Stars plotted on the celestial sphere by the Gaia space telescope. (Sept. 2016)

The image above is a map of the stars constructed by the European Space Agency’s Gaia space telescope. It reportedly shows 1,000,000,000 stars.¹

Although the map represents one billion stars, the image itself is only 660 by 398 pixels: a total of 262,680 pixels altogether. How can a billion stars be displayed in only one-quarter of a million pixels?
Why is the image oval?
Why are there broad, curving bands of shading? How might these reflect layers of the graphic that display different quantities? (See the codebook for some ideas about variables that might reflect the available data rather than the stars themselves.)

Gaia data are available in CSV form at this site. A codebook is here

Download one of the CSV files and see what you can make of it. For instance, …

Stars_042 <- readr::read_csv("Data/GaiaSource_000-000-042.csv.gz")
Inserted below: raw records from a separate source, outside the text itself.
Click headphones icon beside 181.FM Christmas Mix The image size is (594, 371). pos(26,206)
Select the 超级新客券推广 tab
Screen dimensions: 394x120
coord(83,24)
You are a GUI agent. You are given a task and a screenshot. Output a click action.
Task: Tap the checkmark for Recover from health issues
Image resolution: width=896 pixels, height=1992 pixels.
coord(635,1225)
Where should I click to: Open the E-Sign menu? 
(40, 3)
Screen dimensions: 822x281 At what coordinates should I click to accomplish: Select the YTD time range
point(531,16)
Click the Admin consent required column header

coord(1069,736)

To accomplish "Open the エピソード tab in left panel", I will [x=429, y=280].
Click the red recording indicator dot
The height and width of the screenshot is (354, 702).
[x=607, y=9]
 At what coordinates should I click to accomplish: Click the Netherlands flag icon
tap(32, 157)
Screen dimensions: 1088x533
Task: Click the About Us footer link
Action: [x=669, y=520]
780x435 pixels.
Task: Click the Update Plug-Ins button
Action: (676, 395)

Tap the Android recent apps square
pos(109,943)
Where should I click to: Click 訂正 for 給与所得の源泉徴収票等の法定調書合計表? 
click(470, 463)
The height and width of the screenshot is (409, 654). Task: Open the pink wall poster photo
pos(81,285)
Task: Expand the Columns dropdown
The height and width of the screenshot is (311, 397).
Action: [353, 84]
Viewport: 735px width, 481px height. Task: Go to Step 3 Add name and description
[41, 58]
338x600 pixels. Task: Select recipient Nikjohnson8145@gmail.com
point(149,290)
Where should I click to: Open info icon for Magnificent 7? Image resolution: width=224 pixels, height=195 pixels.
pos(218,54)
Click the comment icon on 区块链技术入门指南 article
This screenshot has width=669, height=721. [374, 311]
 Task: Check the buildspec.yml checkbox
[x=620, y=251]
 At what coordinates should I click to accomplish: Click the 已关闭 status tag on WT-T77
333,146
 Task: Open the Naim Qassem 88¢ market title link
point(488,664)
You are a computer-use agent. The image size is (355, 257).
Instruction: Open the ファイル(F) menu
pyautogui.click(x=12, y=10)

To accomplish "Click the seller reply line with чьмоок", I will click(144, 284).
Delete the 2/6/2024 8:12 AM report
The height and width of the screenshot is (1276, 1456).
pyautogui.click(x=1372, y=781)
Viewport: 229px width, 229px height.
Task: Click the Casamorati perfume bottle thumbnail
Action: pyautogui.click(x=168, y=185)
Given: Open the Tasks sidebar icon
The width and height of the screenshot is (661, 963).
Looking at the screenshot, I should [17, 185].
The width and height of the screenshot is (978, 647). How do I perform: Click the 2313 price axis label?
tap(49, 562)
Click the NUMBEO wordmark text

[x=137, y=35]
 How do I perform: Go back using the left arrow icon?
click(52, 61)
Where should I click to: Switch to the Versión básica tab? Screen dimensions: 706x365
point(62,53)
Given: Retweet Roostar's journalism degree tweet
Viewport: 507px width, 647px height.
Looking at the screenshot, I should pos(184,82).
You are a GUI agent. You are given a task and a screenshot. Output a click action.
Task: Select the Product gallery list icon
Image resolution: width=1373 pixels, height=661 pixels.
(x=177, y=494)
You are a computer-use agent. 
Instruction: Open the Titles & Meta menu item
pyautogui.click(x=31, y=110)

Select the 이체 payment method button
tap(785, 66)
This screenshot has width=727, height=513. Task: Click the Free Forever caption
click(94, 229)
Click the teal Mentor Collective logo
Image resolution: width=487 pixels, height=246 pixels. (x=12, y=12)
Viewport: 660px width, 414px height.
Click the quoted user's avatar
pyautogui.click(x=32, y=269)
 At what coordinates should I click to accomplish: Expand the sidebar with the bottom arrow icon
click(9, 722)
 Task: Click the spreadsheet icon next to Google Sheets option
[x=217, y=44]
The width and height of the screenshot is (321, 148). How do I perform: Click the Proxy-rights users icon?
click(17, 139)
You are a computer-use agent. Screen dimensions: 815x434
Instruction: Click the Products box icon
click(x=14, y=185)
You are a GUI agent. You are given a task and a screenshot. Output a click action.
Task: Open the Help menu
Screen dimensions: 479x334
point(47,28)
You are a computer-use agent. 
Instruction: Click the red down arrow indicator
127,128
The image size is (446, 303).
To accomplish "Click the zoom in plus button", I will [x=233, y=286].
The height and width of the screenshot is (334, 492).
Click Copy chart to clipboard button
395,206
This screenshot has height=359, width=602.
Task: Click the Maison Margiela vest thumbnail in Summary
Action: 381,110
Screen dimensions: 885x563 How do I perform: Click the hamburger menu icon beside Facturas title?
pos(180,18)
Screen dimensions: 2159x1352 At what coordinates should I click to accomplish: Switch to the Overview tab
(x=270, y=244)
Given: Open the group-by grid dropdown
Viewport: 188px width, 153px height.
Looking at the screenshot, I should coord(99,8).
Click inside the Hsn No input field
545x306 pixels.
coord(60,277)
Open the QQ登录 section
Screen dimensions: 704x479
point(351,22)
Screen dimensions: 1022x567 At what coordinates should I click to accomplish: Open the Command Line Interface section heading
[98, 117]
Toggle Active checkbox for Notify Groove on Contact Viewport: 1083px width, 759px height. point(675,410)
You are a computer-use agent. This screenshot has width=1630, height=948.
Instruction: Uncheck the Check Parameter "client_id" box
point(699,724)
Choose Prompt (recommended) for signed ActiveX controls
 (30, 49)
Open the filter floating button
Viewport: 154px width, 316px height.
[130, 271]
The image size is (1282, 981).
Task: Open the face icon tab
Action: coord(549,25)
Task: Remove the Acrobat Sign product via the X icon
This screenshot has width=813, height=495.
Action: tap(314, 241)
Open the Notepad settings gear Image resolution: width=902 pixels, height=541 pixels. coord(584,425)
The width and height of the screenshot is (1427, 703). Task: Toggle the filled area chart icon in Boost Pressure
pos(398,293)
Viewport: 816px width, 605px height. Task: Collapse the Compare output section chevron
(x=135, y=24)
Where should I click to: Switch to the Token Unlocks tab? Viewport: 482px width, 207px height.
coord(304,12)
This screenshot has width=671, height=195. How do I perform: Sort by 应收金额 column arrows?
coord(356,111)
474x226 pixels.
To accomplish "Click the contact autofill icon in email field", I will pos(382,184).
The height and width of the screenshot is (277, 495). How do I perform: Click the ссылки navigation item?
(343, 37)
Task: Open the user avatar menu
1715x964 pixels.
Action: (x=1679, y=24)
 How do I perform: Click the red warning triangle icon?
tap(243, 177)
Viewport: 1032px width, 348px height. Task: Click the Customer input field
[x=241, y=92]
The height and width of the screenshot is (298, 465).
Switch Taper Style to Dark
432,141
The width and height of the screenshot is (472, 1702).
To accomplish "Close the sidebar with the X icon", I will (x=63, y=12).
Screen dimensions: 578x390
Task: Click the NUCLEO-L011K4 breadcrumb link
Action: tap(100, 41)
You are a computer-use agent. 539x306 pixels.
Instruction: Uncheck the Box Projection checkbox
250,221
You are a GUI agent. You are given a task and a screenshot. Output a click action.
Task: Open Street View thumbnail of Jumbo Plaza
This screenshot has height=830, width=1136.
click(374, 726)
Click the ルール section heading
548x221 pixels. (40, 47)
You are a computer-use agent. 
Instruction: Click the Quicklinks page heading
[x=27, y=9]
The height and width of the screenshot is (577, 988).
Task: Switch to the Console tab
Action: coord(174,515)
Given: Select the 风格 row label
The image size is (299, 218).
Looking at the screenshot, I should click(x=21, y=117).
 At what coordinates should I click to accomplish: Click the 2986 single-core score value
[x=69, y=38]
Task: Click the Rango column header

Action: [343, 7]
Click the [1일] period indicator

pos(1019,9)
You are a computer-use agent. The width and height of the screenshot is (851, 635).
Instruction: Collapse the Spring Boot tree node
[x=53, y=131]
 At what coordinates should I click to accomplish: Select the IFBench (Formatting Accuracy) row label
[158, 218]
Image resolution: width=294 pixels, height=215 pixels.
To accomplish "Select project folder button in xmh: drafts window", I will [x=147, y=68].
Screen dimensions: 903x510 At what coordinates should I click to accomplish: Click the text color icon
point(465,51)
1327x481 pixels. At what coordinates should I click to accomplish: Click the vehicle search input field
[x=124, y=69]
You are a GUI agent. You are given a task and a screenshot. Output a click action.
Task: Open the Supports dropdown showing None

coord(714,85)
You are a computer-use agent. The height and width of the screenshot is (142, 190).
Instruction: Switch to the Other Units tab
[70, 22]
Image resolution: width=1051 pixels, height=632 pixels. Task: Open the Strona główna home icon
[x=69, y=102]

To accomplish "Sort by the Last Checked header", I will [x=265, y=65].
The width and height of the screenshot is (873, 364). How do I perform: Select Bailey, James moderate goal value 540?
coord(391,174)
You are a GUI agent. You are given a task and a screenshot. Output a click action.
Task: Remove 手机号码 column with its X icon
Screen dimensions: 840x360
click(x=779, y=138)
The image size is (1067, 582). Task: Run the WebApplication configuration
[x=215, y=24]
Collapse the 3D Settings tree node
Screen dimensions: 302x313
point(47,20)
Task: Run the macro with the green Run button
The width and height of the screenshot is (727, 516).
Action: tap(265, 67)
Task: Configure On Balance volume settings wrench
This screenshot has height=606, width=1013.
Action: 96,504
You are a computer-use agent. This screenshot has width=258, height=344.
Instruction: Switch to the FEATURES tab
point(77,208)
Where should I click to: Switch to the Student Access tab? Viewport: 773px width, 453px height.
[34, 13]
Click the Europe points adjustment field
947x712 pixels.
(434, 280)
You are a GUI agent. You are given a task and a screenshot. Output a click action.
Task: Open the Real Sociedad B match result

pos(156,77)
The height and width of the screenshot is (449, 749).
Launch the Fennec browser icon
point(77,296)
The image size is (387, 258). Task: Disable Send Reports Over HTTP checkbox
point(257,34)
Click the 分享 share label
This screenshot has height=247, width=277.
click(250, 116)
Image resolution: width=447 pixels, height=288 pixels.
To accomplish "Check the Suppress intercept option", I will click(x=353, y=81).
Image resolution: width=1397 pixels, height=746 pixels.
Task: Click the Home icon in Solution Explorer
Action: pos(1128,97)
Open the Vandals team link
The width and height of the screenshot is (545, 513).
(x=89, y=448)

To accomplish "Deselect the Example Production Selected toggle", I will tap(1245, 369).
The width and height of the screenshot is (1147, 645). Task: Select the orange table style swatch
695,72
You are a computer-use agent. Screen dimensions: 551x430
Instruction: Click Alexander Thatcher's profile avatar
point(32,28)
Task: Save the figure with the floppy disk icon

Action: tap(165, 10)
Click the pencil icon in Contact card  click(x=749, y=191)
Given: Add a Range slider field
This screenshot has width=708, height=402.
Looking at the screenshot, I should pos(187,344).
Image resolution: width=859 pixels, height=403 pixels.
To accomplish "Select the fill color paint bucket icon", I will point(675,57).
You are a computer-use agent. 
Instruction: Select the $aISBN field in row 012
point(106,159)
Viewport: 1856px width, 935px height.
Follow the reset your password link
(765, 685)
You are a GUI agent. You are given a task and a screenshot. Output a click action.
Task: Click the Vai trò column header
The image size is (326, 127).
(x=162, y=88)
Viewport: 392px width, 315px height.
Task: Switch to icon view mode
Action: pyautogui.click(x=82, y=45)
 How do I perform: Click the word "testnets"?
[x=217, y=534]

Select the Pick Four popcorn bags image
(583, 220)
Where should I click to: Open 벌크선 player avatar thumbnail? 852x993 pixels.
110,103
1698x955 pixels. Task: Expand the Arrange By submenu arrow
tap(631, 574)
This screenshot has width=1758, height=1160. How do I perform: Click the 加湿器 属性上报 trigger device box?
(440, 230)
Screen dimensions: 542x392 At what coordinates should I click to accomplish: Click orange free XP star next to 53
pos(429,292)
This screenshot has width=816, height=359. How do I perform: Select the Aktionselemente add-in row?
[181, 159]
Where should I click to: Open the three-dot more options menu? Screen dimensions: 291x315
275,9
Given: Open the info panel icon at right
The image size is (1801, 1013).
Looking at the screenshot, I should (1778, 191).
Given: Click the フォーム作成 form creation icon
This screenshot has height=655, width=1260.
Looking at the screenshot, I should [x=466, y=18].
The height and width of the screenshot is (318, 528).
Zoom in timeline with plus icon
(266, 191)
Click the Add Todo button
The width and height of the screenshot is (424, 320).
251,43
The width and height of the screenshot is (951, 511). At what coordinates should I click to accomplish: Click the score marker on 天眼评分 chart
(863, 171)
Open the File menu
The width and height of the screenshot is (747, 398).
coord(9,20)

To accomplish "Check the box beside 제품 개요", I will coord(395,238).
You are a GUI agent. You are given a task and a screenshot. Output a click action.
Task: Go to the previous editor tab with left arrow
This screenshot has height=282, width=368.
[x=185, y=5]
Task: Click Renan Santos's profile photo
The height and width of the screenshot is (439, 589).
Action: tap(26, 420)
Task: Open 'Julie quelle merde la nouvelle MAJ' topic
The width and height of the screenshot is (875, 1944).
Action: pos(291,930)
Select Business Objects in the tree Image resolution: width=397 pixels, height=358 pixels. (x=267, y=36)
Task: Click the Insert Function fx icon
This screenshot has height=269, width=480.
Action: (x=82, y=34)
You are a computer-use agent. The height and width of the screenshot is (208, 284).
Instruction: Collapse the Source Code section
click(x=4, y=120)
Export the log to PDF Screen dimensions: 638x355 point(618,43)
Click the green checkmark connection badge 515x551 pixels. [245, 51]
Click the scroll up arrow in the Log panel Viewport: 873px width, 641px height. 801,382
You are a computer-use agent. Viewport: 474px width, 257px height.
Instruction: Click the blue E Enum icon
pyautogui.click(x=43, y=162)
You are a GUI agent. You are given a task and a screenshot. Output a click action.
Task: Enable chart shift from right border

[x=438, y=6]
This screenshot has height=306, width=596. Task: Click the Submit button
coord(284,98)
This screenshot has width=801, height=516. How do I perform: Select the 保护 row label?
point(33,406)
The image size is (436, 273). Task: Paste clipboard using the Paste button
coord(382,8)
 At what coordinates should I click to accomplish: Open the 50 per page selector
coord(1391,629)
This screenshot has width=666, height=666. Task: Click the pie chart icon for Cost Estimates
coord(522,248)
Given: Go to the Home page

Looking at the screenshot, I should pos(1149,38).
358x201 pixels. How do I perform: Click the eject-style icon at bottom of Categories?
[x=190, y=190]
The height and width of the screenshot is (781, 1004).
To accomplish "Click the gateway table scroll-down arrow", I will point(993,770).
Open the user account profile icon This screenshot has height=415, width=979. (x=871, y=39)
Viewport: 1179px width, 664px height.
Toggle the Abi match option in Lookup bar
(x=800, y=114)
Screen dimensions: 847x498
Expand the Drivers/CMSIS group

You can see the .csv in the name. What does the .gz mean at the end of the file name?
How many stars are there in this one file? From the number of such .csv.gz files available, estimate how many stars there are in the complete catalog.
Make a map of the stars in your one file. (Suggestion: in developing your plot, just use several thousand stars from the file. Otherwise things will be slow. Select the stars at random.)
- Use phot_g_mean_flux as the intensity and ecl_lon and ecl_lat as the position variables.
- Explore a bit and decide what are good aesthetics for representing the intensity. (Hints: color? size?)
- Does faceting make sense?

A simple plot:

Stars_042 %>%
  sample_n(size = 10000) %>%
  ggplot(aes(x = ecl_lon, y = ecl_lat)) +
  geom_point(aes(size = phot_g_mean_flux, 
                 color = phot_g_mean_flux, 
                 alpha = phot_g_mean_flux))

Stars_042 <-
  Stars_042 %>%
  mutate(facet = round(log10(phot_g_mean_flux)),
         color = log10(phot_g_mean_flux),
         size = log10(phot_g_mean_flux)/20)
Stars_042 %>%
  sample_n(size = 1000) %>%
  ggplot(aes(x = ecl_lon, y = ecl_lat)) +
  geom_point(size = 0.5, aes(color = color, alpha = size)) +
  facet_wrap( ~ facet)

7. Is there a relationship between the ra and dec variables and the ecl_lon and ecl_lat variables? Try different ways assigning the variables to aesthetics until you find one that tells the story.

Stars_042 %>%
  sample_n(size = 1000) %>%
  ggplot(aes(x = ecl_lat, y = dec)) +
  geom_point(size = 0, aes(color = ecl_lon))

Optional: Requires some mathematical sophistication. Make a conformal-map style presentation of the relationship between the ra/dec coordinate system and the ecl_lat/ecl_lon system. Suggestion: Pull out only those stars that fall within a narrow band of the edges of a square in one of the coordinate systems. Then make separate plots of those stars in the two systems, perhaps using color to encode which stars in one plot correspond to stars in the other plot.